CREATE DATABASE SCOPED CREDENTIAL storagekeycred
WITH
    IDENTITY='SHARED ACCESS SIGNATURE',  
    SECRET = 'sv=xxx...';

CREATE EXTERNAL DATA SOURCE secureFiles
WITH (
    LOCATION = 'https://mydatalake.blob.core.windows.net/data/secureFiles/'
    CREDENTIAL = storagekeycred
);

Tip

In addition to SAS authentication, you can define credentials that use managed identity (the Microsoft Entra identity used by your Azure Synapse workspace), a specific Microsoft Entra principal, or passthrough authentication based on the identity of the user running the query (which is the default type of authentication). To learn more about using credentials in a serverless SQL pool, see the Control storage account access for serverless SQL pool in Azure Synapse Analytics article in Azure Synapse Analytics documentation.

External file format

The CETAS statement creates a table with its data stored in files. You must specify the format of the files you want to create as an external file format.

To create an external file format, use the CREATE EXTERNAL FILE FORMAT statement, as shown in this example:

CREATE EXTERNAL FILE FORMAT ParquetFormat
WITH (
        FORMAT_TYPE = PARQUET,
        DATA_COMPRESSION = 'org.apache.hadoop.io.compress.SnappyCodec'
    );

Tip

In this example, the files will be saved in Parquet format. You can also create external file formats for other types of file. See CREATE EXTERNAL FILE FORMAT (Transact-SQL) for details.

Using the CETAS statement

After creating an external data source and external file format, you can use the CETAS statement to transform data and stored the results in an external table.

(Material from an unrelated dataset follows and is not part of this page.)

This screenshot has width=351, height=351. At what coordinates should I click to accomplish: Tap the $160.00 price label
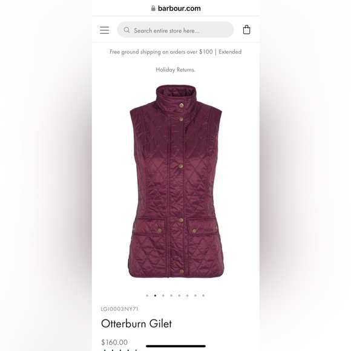click(x=114, y=342)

For example, suppose the source data you want to transform consists of sales orders in comma-delimited text files that are stored in a folder in a data lake. You want to filter the data to include only orders that are marked as "special order", and save the transformed data as Parquet files in a different folder in the same data lake. You could use the same external data source for both the source and destination folders as shown in this example:

CREATE EXTERNAL TABLE SpecialOrders
    WITH (
        -- details for storing results
        LOCATION = 'special_orders/',
        DATA_SOURCE = files,
        FILE_FORMAT = ParquetFormat
    )
AS
SELECT OrderID, CustomerName, OrderTotal
FROM
    OPENROWSET(
        -- details for reading source files
        BULK 'sales_orders/*.csv',
        DATA_SOURCE = 'files',
        FORMAT = 'CSV',
        PARSER_VERSION = '2.0',
        HEADER_ROW = TRUE
    ) AS source_data
WHERE OrderType = 'Special Order';

The LOCATION and BULK parameters in the previous example are relative paths for the results and source files respectively. The paths are relative to the file system location referenced by the files external data source.

An important point to understand is that you must use an external data source to specify the location where the transformed data for the external table is to be saved. When file-based source data is stored in the same folder hierarchy, you can use the same external data source. Otherwise, you can use a second data source to define a connection to the source data or use the fully qualified path, as shown in this example:

CREATE EXTERNAL TABLE SpecialOrders
    WITH (
        -- details for storing results
        LOCATION = 'special_orders/',
        DATA_SOURCE = files,
        FILE_FORMAT = ParquetFormat
    )
AS
SELECT OrderID, CustomerName, OrderTotal
FROM
    OPENROWSET(
        -- details for reading source files
        BULK 'https://mystorage.blob.core.windows.net/data/sales_orders/*.csv',
        FORMAT = 'CSV',
        PARSER_VERSION = '2.0',
        HEADER_ROW = TRUE
    ) AS source_data
WHERE OrderType = 'Special Order';

Dropping external tables

If you no longer need the external table containing the transformed data, you can drop it from the database by using the DROP EXTERNAL TABLE statement, as shown here:

DROP EXTERNAL TABLE SpecialOrders;

However, it's important to understand that external tables are a metadata abstraction over the files that contain the actual data. Dropping an external table does not delete the underlying files.